EXERCISE REQUIREMENTS: Could you lay out the entries from the very start through the line containing "coord(14,32)", inclusive, as a JSON list of strings with one string per line, skipping blank lines and leaving the pictures out?

(Entries from a pointing dataset)
——

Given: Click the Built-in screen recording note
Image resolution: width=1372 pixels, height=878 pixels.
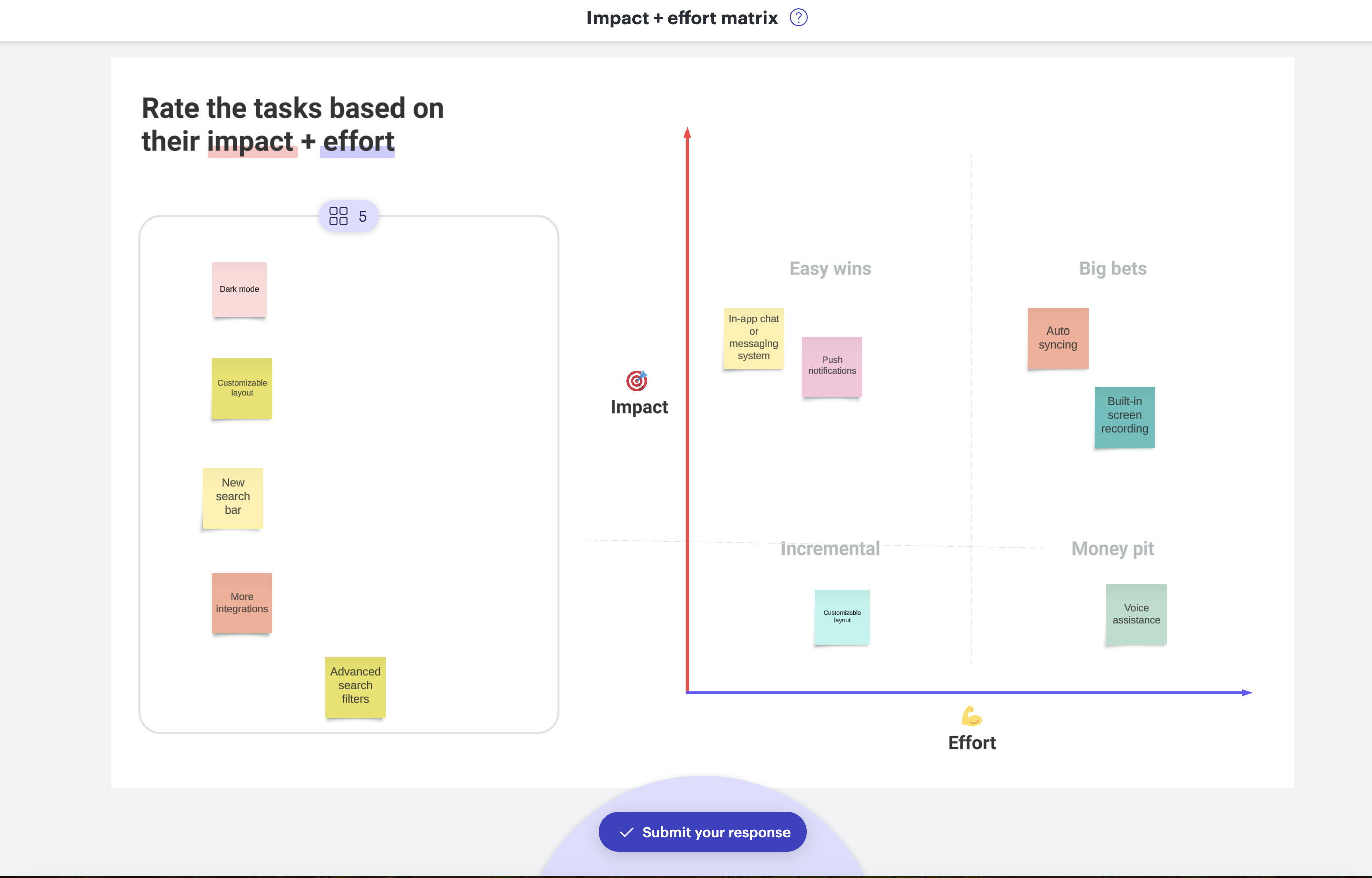Looking at the screenshot, I should pos(1124,416).
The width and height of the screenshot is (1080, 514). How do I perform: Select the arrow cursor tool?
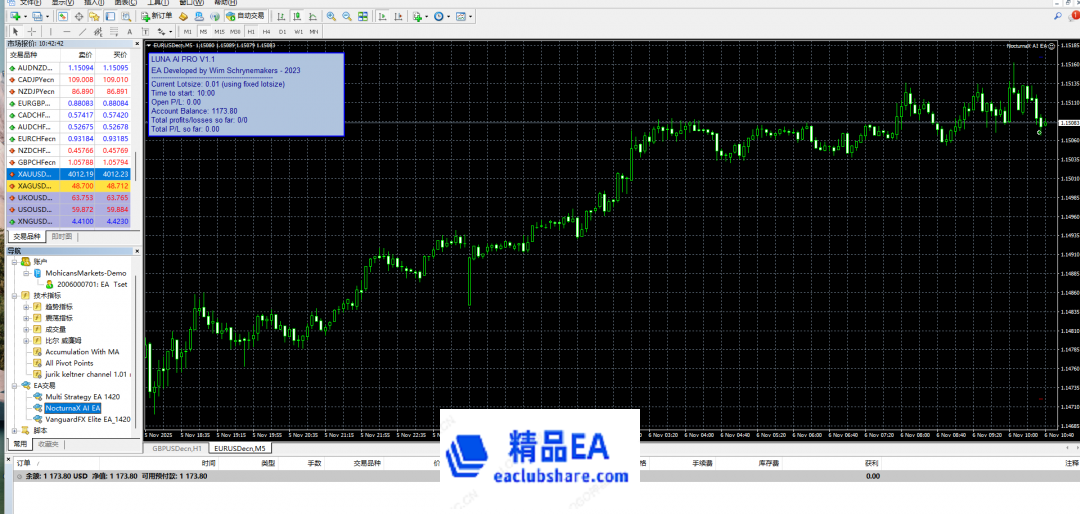coord(14,32)
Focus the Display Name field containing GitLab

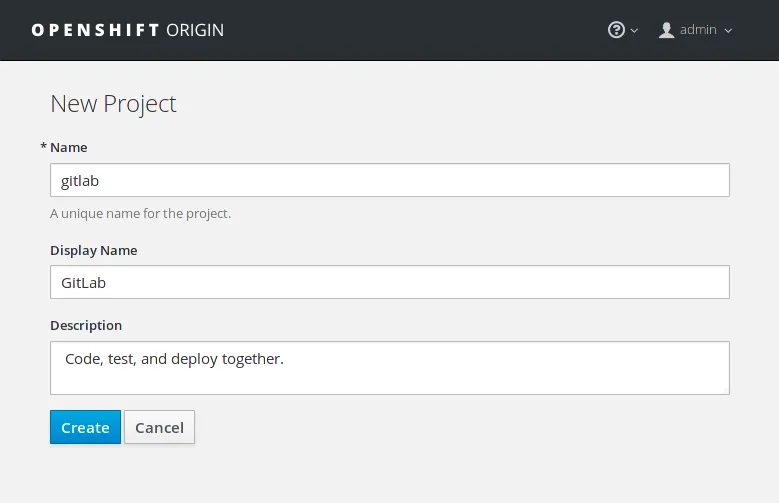389,282
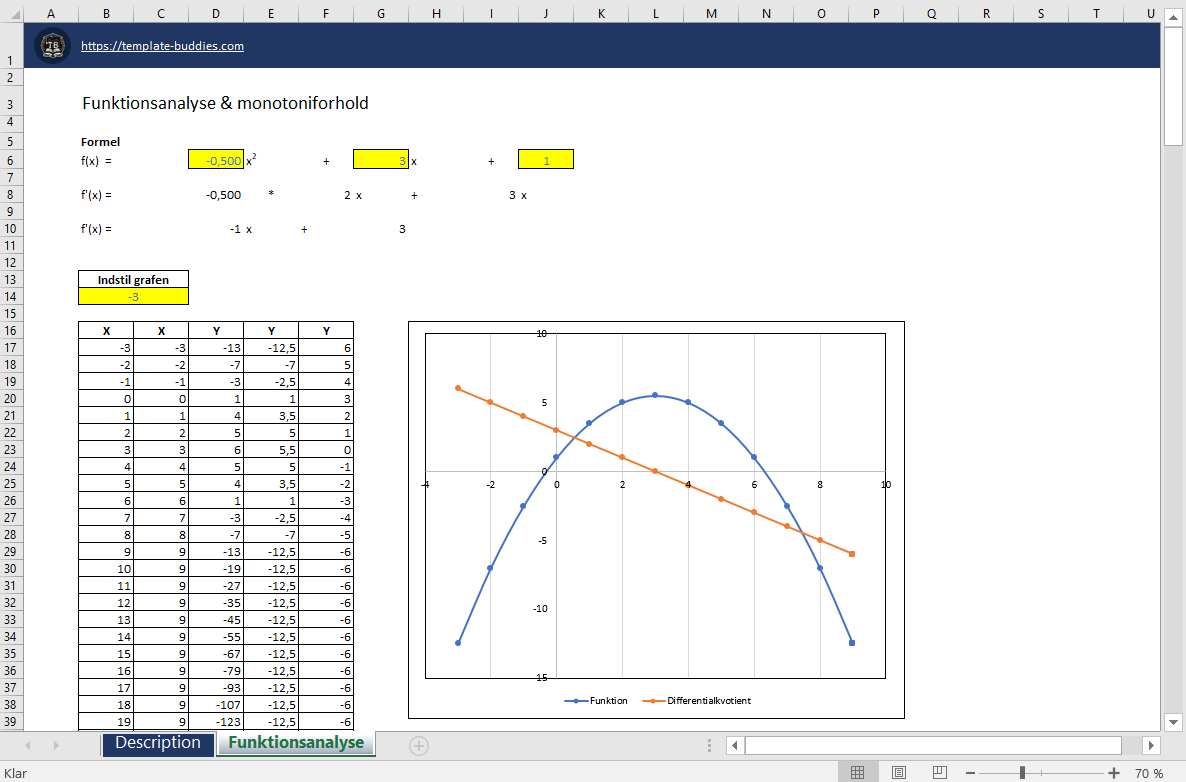Switch to Normal view in status bar
This screenshot has height=782, width=1186.
pyautogui.click(x=857, y=772)
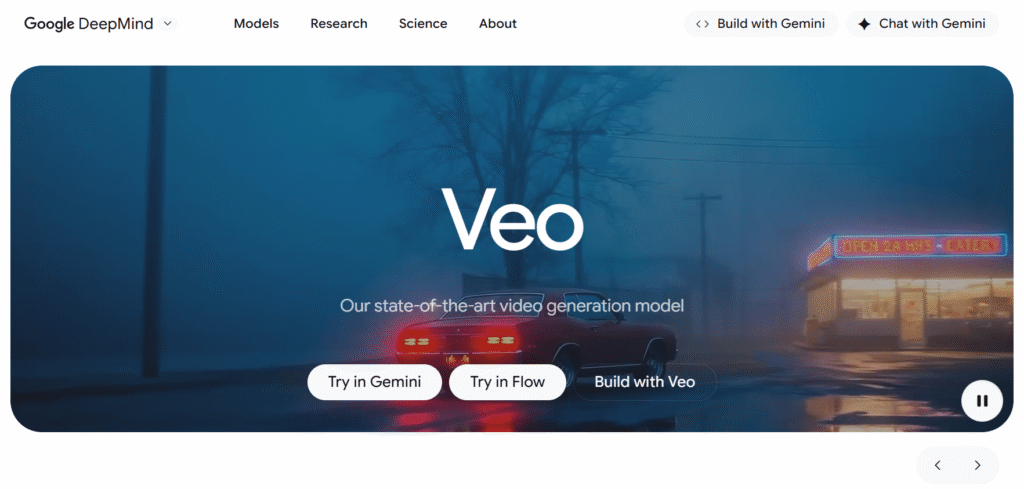This screenshot has height=489, width=1024.
Task: Click the Google DeepMind logo
Action: (x=88, y=24)
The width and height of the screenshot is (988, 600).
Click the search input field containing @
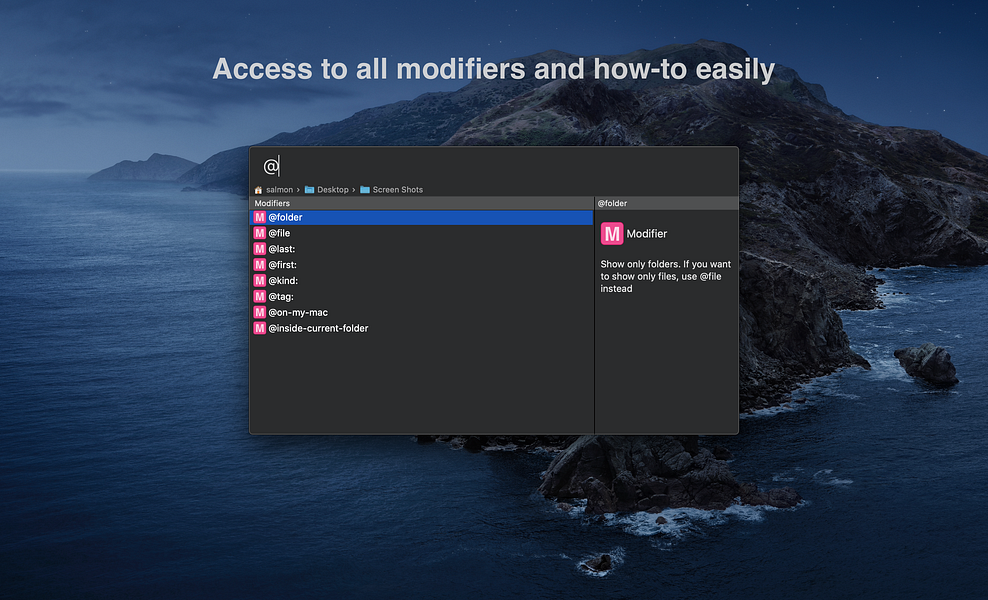coord(493,166)
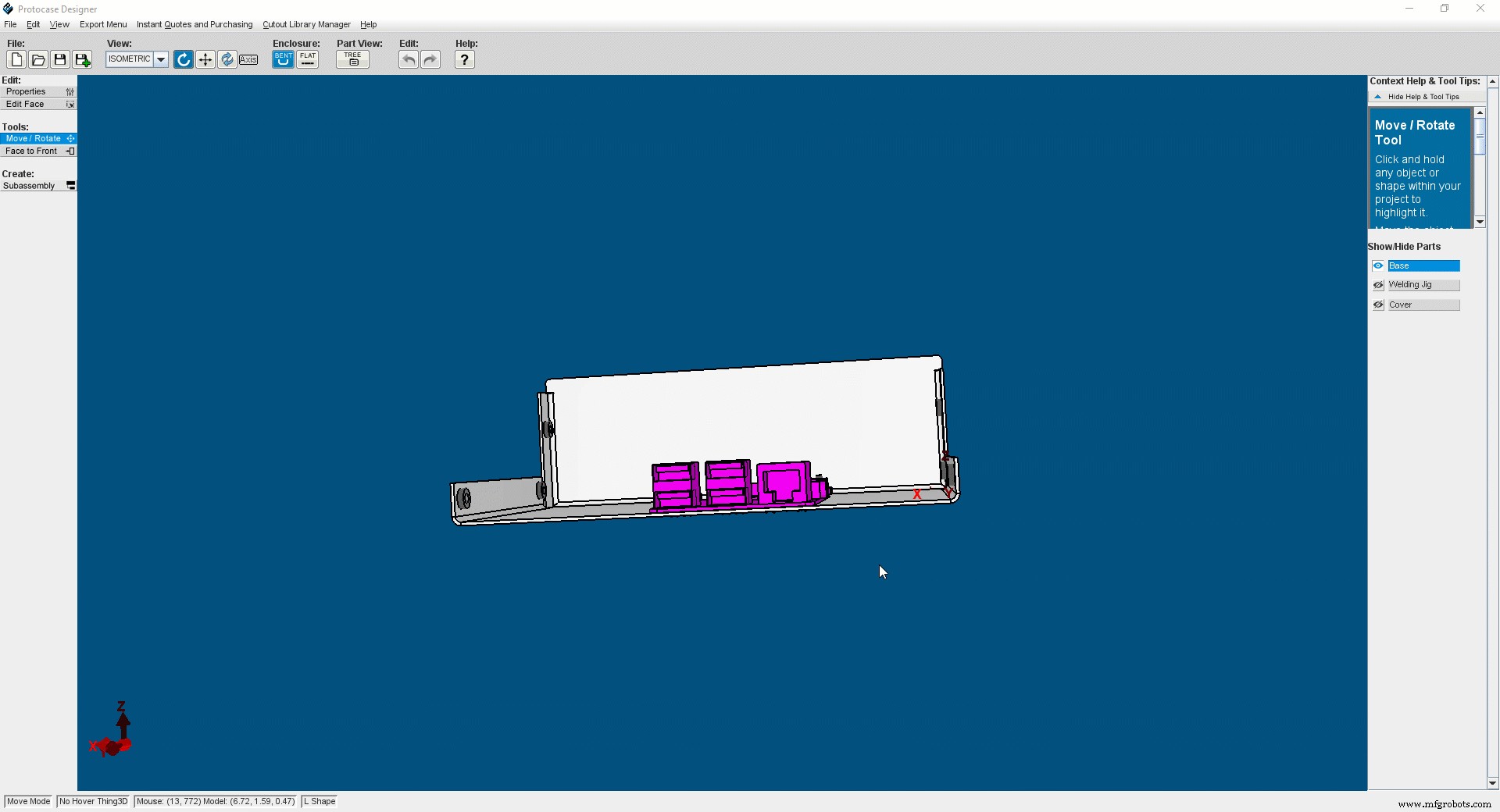
Task: Select the pan view arrows icon
Action: click(205, 60)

——

ANSWER TO THIS TASK:
[
  "Given: Click the Built-in screen recording note",
  "Image resolution: width=1372 pixels, height=878 pixels.",
  "Looking at the screenshot, I should pos(1124,416).",
  "The width and height of the screenshot is (1080, 514). How do I perform: Select the arrow cursor tool?",
  "coord(14,32)"
]